In principle you are correct, Giermund, but it is more like every eligible American having a civic duty to vote. The challenge of (1) providing health care, (2) containing costs that are in part inflated by systematic abuse, and (3) providing fair compensation for health care providers (doctors, nurses, even device and pharmaceutical manufacturers) is far more complex than just issuing a mandate to buy insurance and thus do your civic duty. I am glad for the ruling Chief Justice Roberts issued because, more important that passing or defeating ACA, its details need to be revised and worked out, and now there is an opportunity to do so. For that matter, aspects that might ultimately be deemed unworkable can now be repealed or revised in the Legislative Branch, where it belongs. DISCLAIMER: I certainly don't trust the medical judgement of a politician, but addressing how we provide health care and insurance in this great nation of ours is a political and legislative process, not a judicial or executive process.

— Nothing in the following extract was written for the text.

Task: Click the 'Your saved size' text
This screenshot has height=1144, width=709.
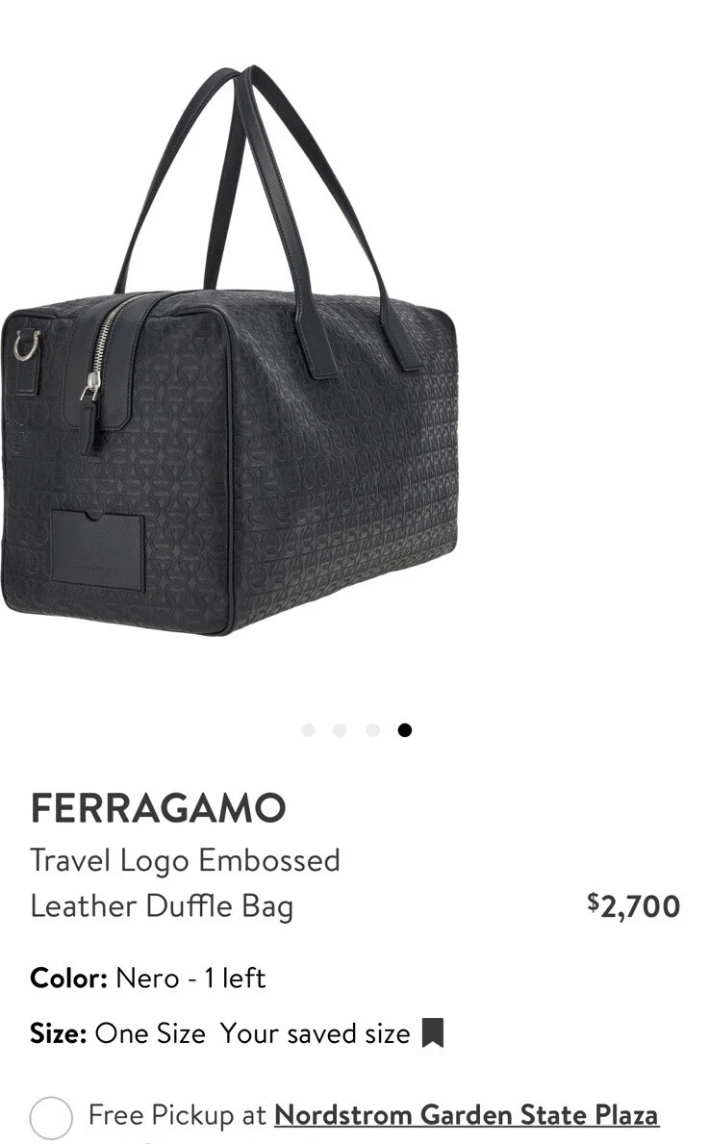Action: [x=316, y=1033]
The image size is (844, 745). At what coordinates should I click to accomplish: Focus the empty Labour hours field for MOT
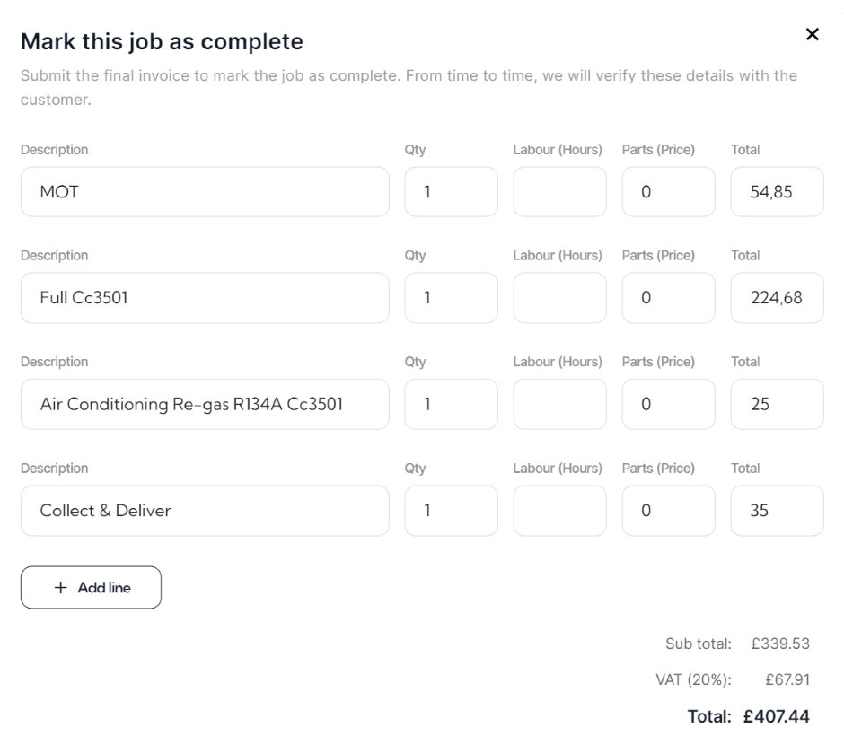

To me the immediate political upside is that the Republican retort can not be to just coast on this issue if the decision went the other way. For months I've asked my friends with a different opinion on this issue, what their health care plan is? When they responded, "Anything but ObamaCare," I stated that, that response was not acceptable, that if that is how they operated in their professional life they would have been fired for incompetence. In ALL instances they had no alternatives. And this in the light of the fact in our discussions they knew this was, in effect, a long incubated Republican Healthcare Plan going back to the Healthcare Wars with Hillary Clinton in the '90's. Gingrich, Hatch, et al Republicans embraced Romney's efforts. The Flip-Flop Governor will be traipsing a political mine field filled with political landlmines of his own making. The redundancy is deliberate for effect. The Republicans, and so deliciously Mitt Romney, can not side step this political/economic issue in the campaign. Democrats should not gloat, however, as the American electorate does not like "gloaters" - my term. My own personal preference for healthcare was single payer as I have stated in past posts. This is, for, me an acceptable but flawed Republican compromise for the healthcare of our uninsured American citizens. This even though it received no Republican Votes in the House

A great decision.

On to the fall elections. ObamaCare must be repealed and replaced by a saner law that covers more people. An act that is thousands of pages long is a bureaucratic monstrosity.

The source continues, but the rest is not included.